BEGIN
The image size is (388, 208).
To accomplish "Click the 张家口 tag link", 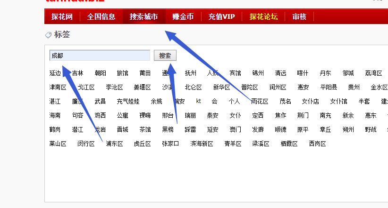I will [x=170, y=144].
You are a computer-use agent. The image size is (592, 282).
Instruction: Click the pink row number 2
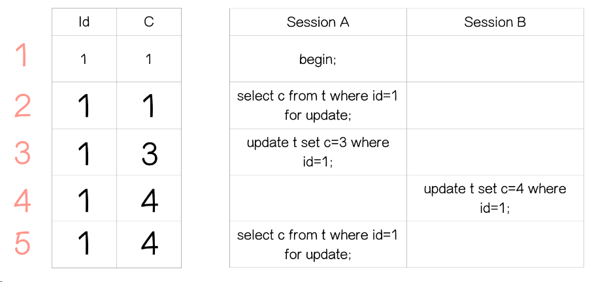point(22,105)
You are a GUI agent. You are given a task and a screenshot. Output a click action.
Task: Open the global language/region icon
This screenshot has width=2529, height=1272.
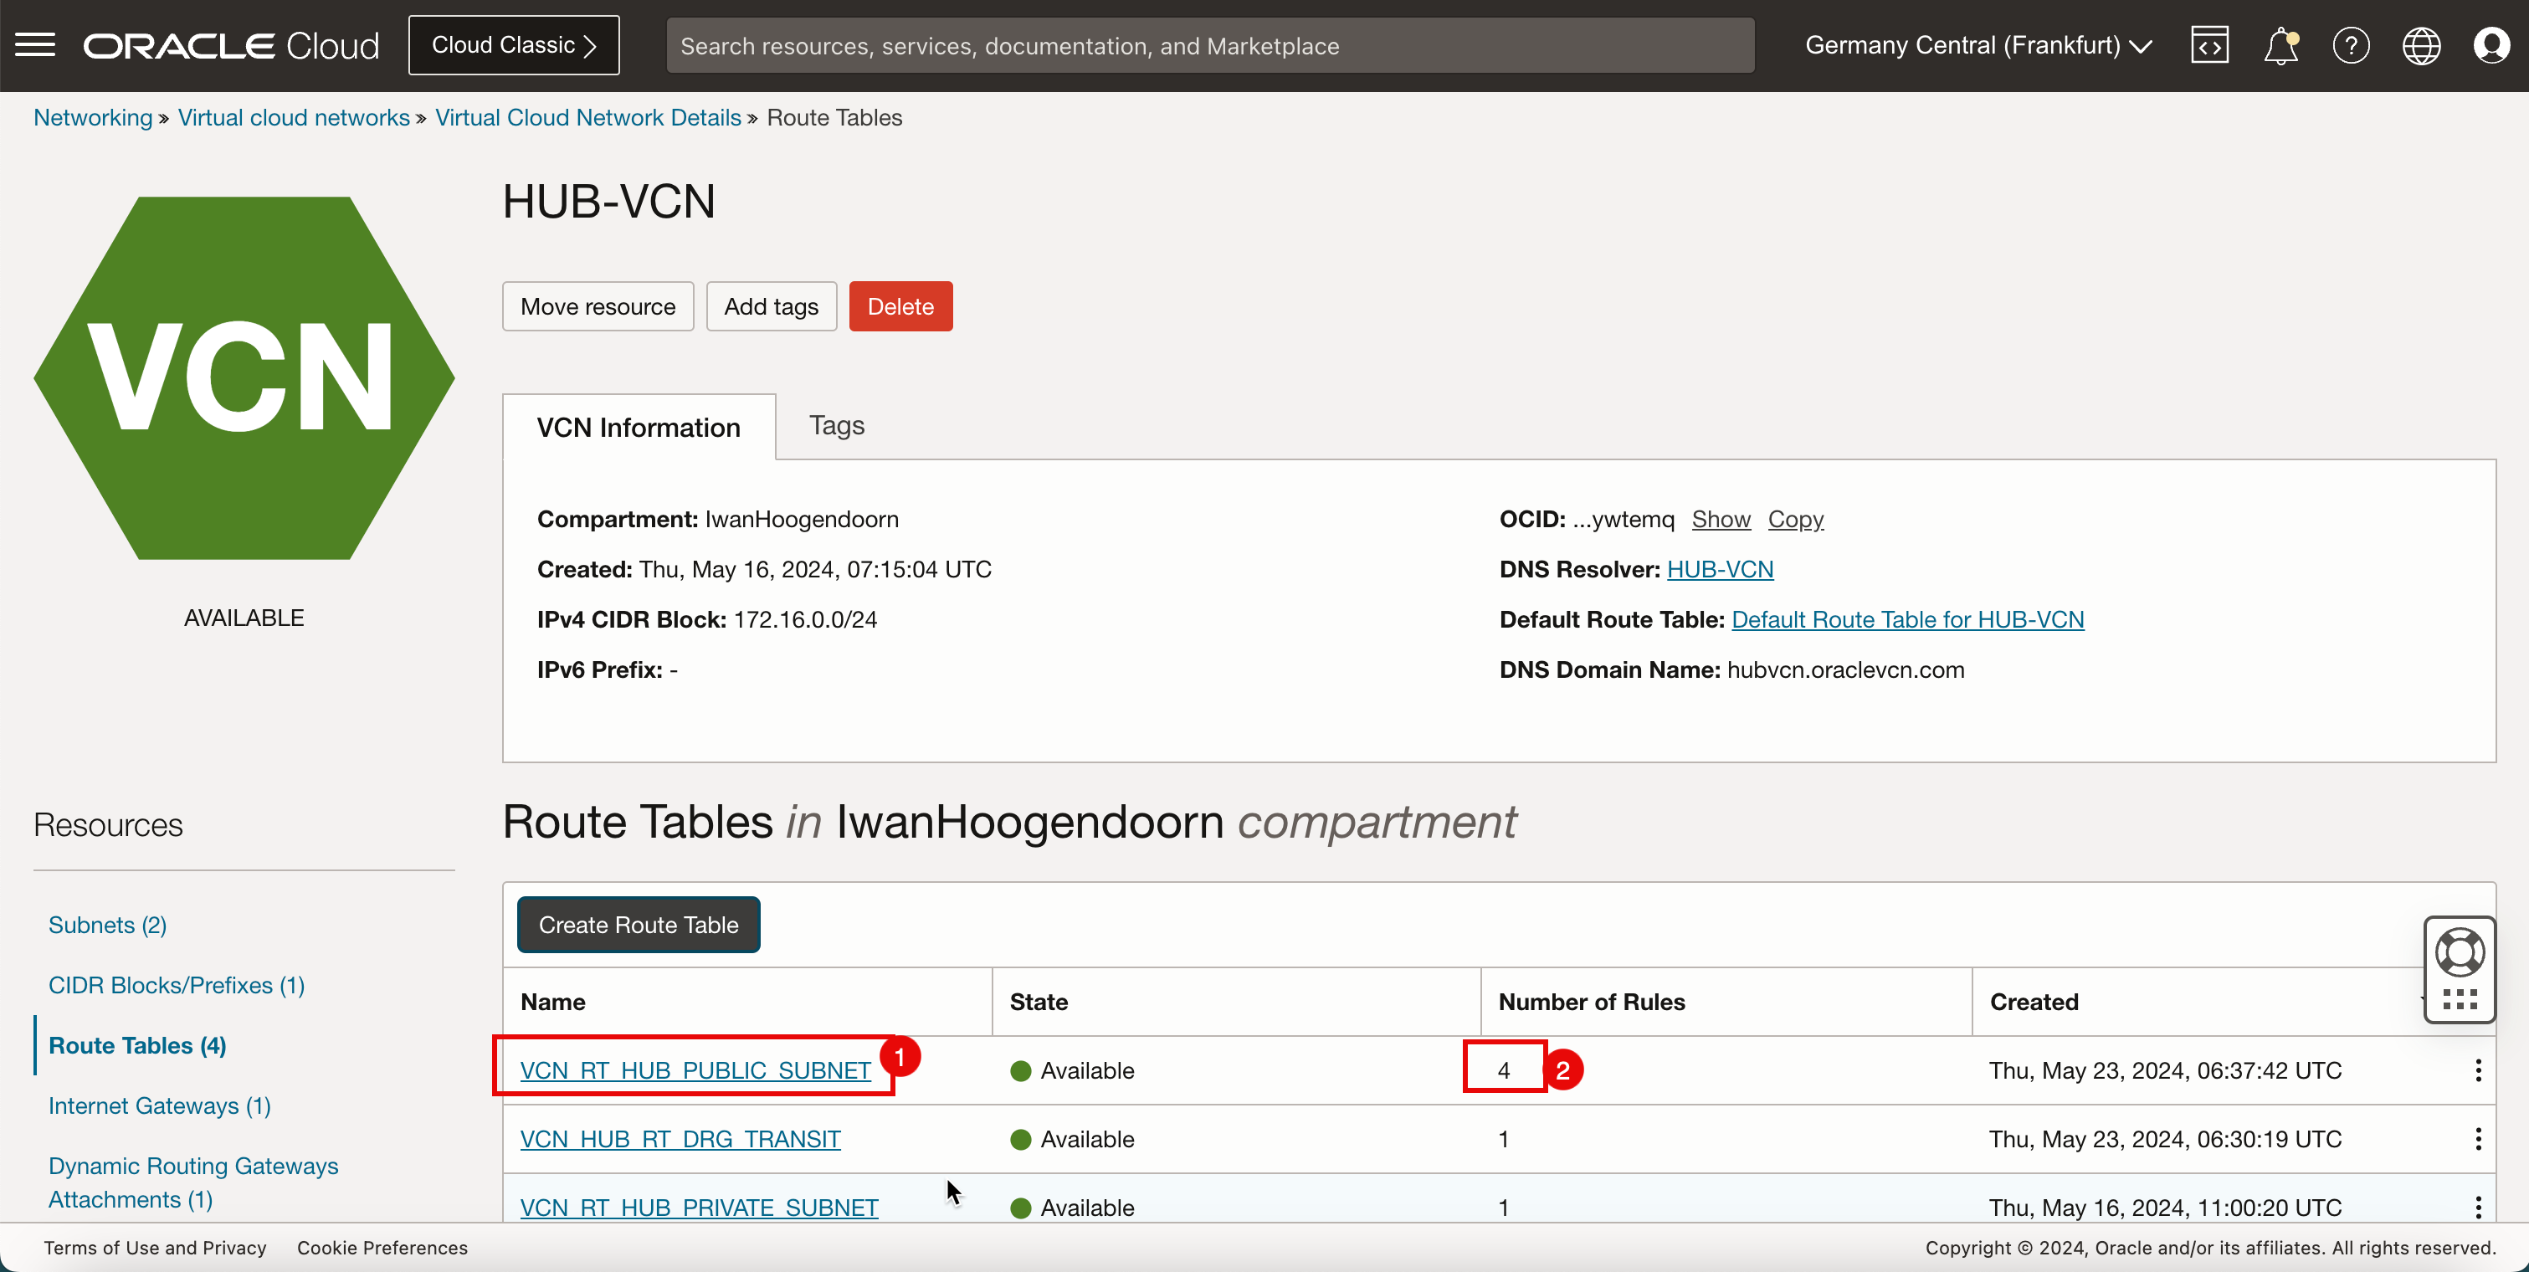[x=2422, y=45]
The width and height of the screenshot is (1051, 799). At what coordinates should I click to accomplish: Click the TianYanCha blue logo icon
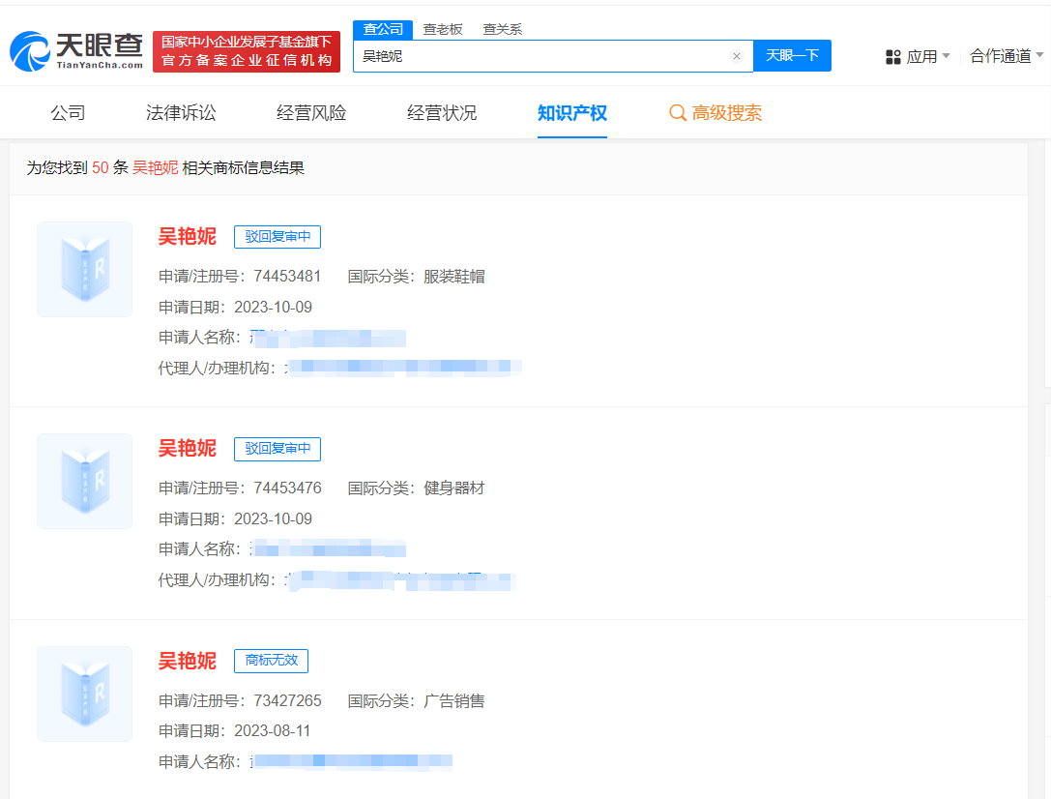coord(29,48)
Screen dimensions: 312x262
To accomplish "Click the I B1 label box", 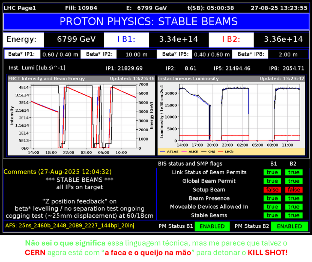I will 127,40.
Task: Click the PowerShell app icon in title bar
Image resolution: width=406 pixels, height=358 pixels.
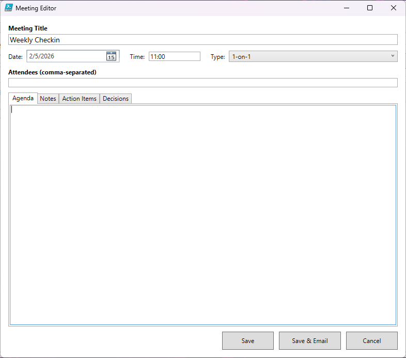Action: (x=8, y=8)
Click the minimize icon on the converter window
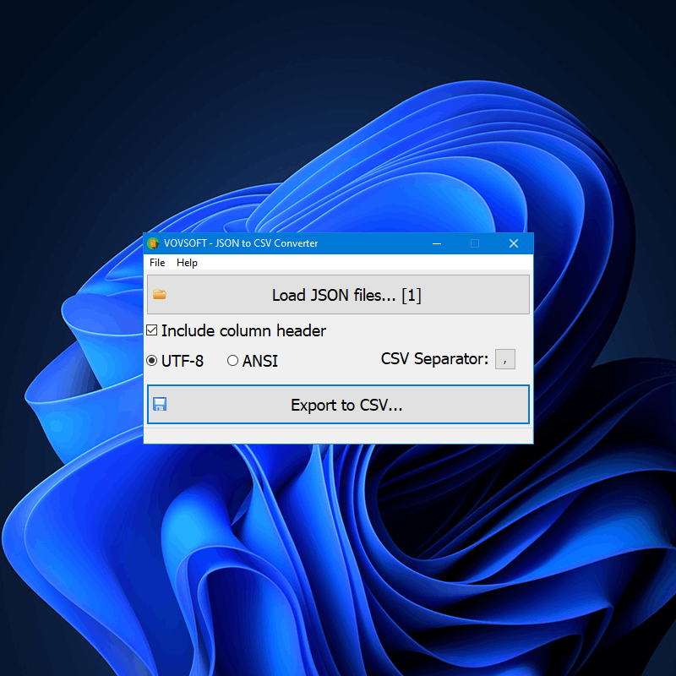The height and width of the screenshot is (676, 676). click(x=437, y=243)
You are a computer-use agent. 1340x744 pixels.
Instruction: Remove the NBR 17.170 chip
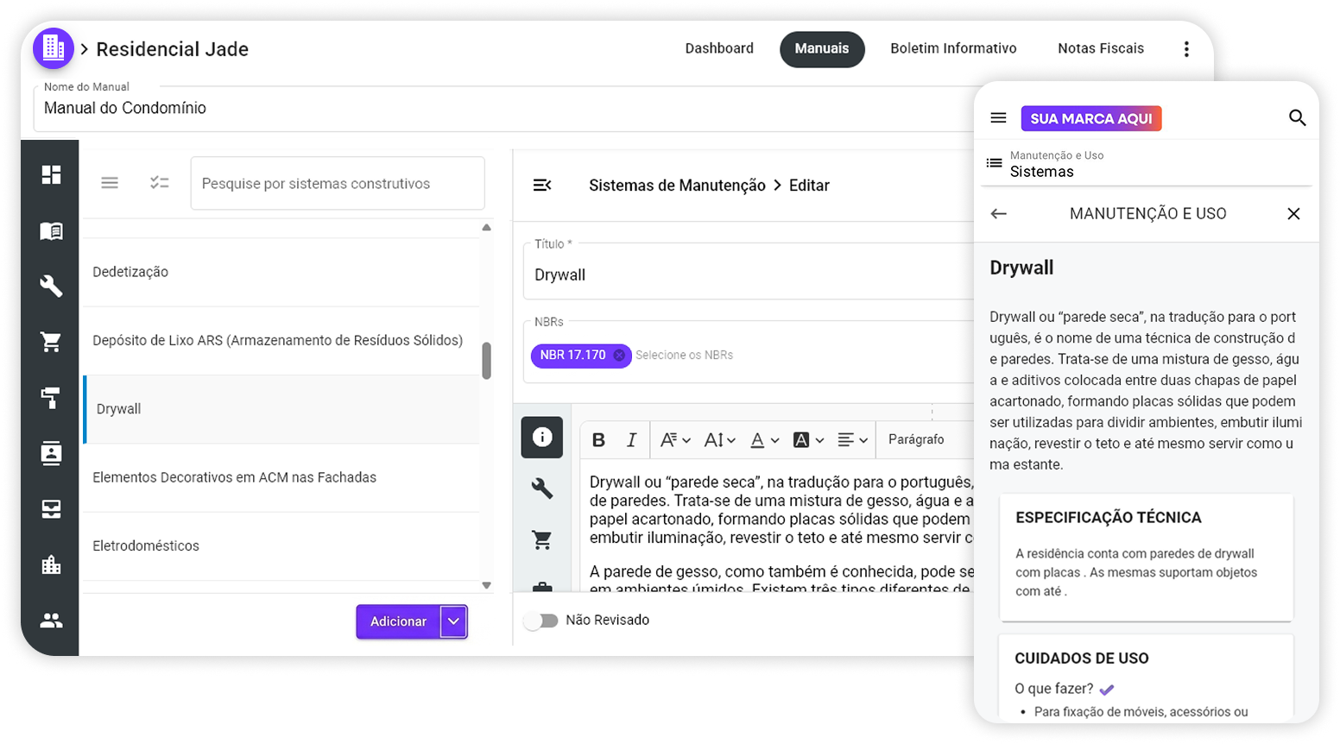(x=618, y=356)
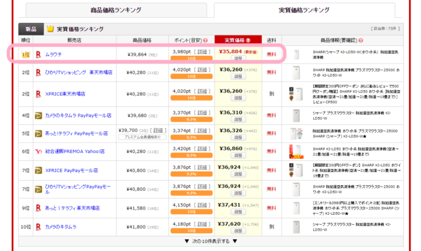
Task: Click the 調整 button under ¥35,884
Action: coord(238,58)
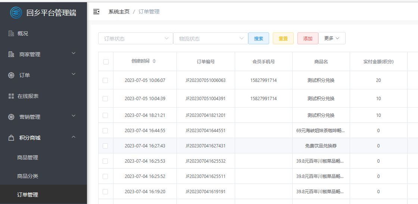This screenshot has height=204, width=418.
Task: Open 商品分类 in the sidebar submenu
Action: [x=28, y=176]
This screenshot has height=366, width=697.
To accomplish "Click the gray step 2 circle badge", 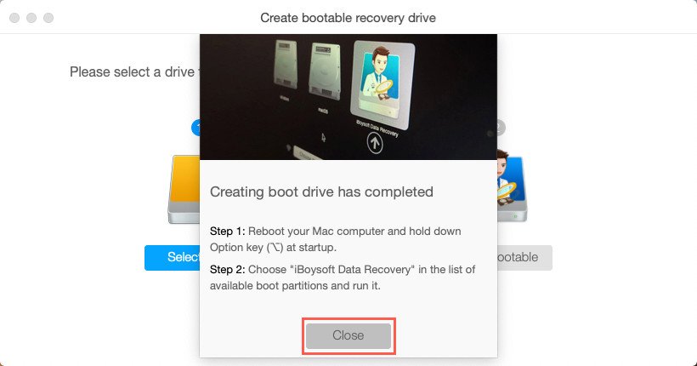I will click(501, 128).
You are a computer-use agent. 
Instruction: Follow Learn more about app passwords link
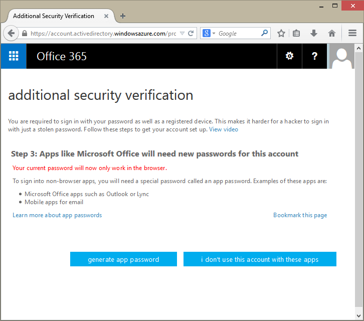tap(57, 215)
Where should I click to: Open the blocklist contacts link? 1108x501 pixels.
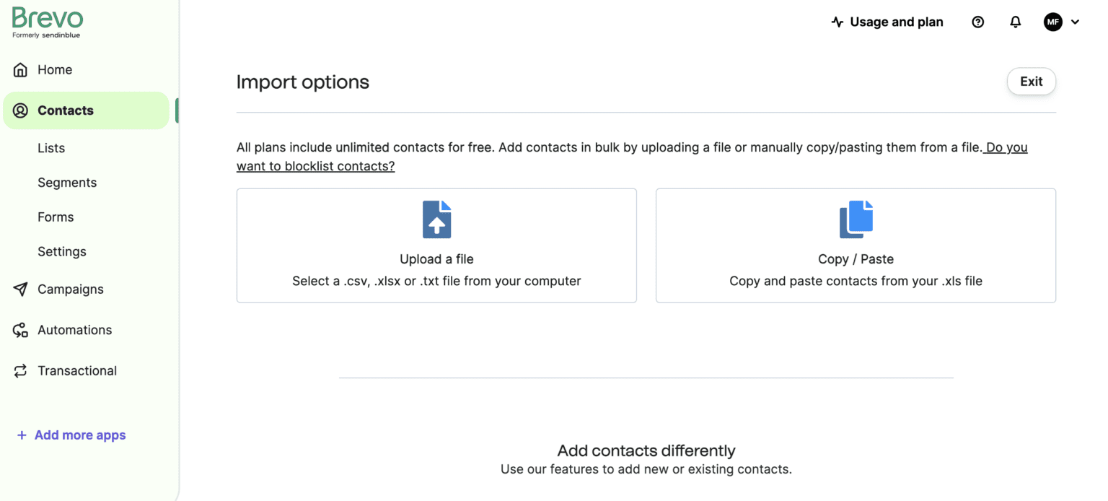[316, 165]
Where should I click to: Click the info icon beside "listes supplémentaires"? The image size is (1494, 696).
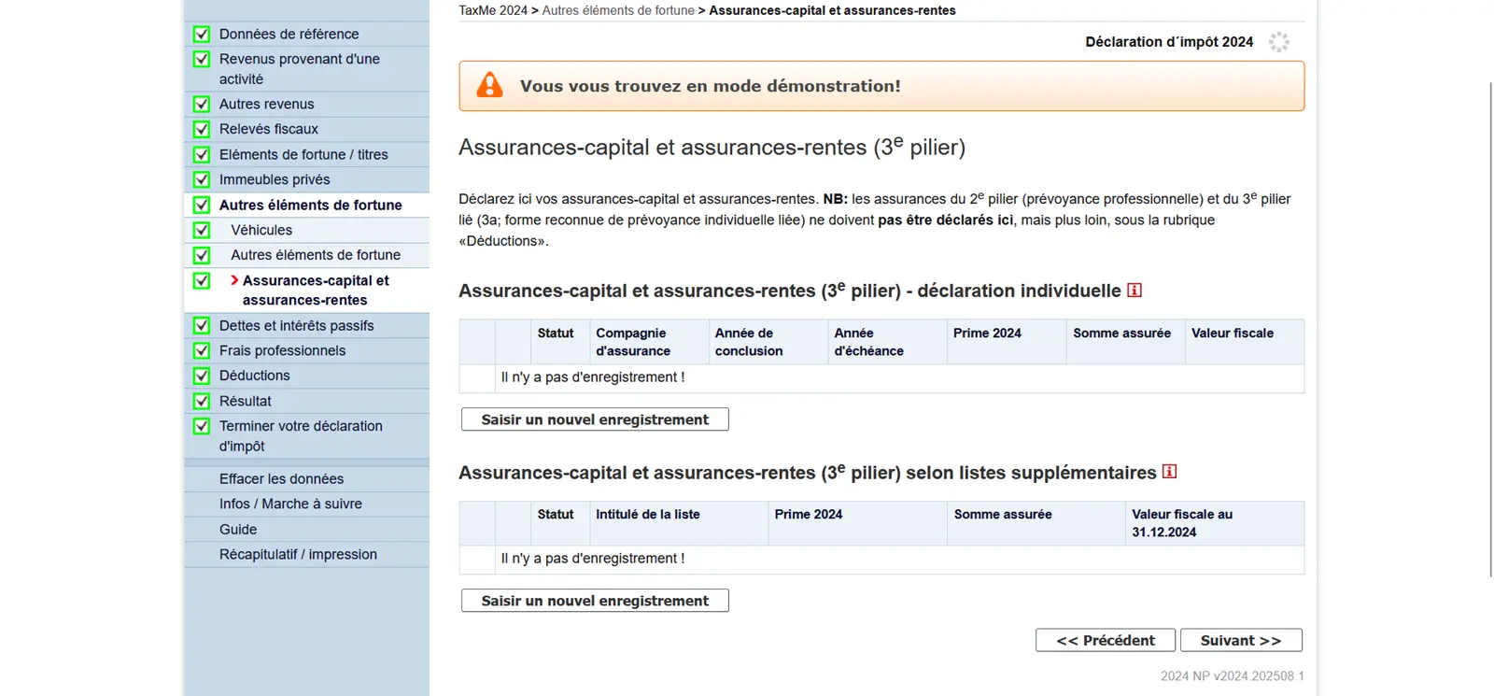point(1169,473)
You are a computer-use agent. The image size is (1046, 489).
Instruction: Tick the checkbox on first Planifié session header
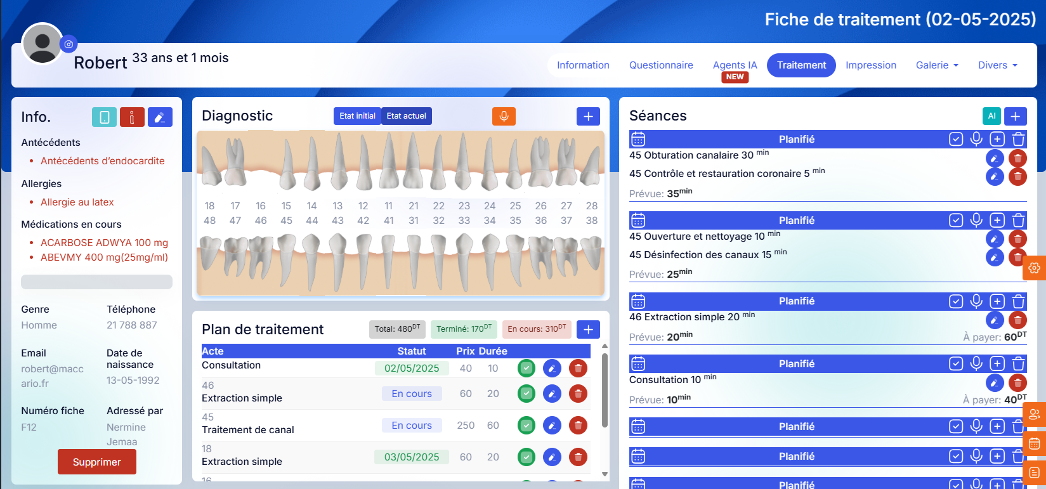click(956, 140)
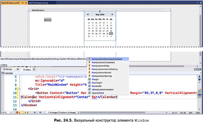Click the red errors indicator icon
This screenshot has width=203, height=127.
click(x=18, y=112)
END
Starting with the line that holds "Instruction: Follow Learn", print each line through the last one of the data exactly as written, but do not include the pictures.

Instruction: Follow Learn more about app passwords link
tap(57, 215)
Where should I click to: Open the blocklist contacts link? 1108x501 pixels.
[316, 165]
Where should I click to: Click the info icon beside "listes supplémentaires"? The image size is (1494, 696).
point(1169,473)
You are a computer-use agent. The image size is (1046, 489).
Instruction: Tick the checkbox on first Planifié session header
click(956, 140)
Click the red errors indicator icon
This screenshot has width=203, height=127.
click(x=18, y=112)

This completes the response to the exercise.